As early as 1921, 94% of the electricity distributed in the USA was controlled by privately-owned holding companies.
In 1920, wealthy automobile manufacturer Henry Ford had attempted to implement a plan to dam the Tennessee River at Muscle Shoals in NW Alabama for electricity generation (and monopolistic mega profits).
Senator George Norris of Nebraska introduced a bill to congress to block the plan, believing that private-owned businesses should not be trusted with vast infrastructural projects affecting hundreds of thousands of people.
Although the bill was passed, it was vetoed by the president of the day, Herbert Hoover.
It might be correct to see this as the first great stand-off between Big Business American Capitalism and those who believed that a nation’s natural resources should belong to the nation’s citizens, and should be exploited for the benefit of the many, rather than the few.
By 1934, the USA was five years into the grip of the Great Depression, and a privately-owned version of the Muscle Shoals dam project was dead in the water (no pun intended).
As part of his New Deal for lifting many Americans out of poverty, Franklin Delano Roosevelt constituted the Tennessee Valley Authority (TVA), which would build a series of dams for hydroelectricity generation, but they would be owned by the state – not private companies with a history of gouging consumers.
Outside of Black and indigenous communities, no one was poorer, or suffering more, than the rural people of Southern Appalachia during the 1930s.
Much mountain land was exhausted due to poor farming practices. Produce prices were at rock bottom. Average income was about $639 per year (less than $12,000 in today’s money).
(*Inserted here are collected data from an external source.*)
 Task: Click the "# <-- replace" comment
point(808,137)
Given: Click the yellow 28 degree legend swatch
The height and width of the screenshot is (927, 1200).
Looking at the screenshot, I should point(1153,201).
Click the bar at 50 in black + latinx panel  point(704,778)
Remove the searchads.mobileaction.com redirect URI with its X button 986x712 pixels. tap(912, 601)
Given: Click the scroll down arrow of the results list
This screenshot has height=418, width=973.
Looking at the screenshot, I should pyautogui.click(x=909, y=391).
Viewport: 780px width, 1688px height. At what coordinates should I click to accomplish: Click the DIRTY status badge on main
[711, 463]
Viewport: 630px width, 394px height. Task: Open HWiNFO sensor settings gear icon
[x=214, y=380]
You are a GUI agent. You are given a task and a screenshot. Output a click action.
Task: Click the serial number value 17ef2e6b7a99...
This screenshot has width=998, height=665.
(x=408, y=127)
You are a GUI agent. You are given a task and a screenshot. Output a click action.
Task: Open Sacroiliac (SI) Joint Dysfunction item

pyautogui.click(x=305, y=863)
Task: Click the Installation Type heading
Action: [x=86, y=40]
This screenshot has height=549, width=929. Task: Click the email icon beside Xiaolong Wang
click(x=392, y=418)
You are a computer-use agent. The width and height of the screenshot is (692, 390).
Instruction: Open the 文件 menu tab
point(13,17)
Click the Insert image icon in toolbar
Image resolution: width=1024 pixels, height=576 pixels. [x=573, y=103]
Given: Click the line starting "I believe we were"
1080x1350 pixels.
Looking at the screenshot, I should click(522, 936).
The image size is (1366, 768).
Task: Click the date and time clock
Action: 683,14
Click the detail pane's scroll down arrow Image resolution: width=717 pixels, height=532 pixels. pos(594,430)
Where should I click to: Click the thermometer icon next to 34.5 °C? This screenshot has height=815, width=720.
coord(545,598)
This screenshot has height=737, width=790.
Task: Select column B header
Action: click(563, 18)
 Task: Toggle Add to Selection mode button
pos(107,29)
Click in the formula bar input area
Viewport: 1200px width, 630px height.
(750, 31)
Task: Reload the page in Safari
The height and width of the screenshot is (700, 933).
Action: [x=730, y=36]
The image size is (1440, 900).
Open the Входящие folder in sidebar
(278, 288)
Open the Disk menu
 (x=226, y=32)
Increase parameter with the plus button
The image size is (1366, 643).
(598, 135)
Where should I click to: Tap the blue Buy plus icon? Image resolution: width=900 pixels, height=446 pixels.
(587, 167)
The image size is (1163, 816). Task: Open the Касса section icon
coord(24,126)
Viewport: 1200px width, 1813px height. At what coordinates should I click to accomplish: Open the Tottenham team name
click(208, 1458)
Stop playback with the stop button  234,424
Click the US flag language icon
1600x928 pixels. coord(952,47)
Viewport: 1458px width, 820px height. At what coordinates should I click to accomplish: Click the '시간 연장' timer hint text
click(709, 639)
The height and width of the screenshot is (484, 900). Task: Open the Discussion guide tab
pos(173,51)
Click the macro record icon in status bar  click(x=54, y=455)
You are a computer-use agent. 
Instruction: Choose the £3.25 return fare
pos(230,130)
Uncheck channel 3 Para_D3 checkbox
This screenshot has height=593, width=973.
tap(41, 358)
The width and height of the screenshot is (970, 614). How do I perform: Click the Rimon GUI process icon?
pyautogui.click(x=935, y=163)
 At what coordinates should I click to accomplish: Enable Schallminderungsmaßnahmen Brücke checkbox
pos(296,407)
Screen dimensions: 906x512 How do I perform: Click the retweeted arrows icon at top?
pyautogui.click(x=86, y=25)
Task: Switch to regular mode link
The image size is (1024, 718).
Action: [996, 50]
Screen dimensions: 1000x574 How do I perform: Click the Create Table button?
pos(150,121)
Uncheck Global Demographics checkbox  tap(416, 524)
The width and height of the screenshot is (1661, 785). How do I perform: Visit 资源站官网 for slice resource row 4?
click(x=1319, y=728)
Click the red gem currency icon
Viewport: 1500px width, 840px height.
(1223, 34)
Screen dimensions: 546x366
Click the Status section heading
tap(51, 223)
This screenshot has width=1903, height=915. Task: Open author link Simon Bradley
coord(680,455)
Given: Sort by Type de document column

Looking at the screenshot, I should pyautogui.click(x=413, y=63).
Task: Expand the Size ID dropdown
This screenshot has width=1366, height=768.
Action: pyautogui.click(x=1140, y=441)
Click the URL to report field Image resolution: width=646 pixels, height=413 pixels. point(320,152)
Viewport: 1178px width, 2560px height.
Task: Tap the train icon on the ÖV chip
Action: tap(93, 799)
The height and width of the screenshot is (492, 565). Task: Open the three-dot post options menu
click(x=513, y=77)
Families surviving on less than $200 a year was not uncommon.
The Roosevelt administration reasoned that in the face of such abject poverty, the public revenue generated, and the new jobs created by the TVA in nearby towns, would more than compensate poor mountain folks for the loss of their land under water. And in many cases, the government was right. Jobs WERE created, and better farming practices were introduced. But there was one little fly in the ointment. Free choice.
Using the legal principle of “eminent domain“, small farmers who had farmed, hunted, danced, and raised families in these hills for upwards of 150 years were forced to sell-up, often for prices below market value.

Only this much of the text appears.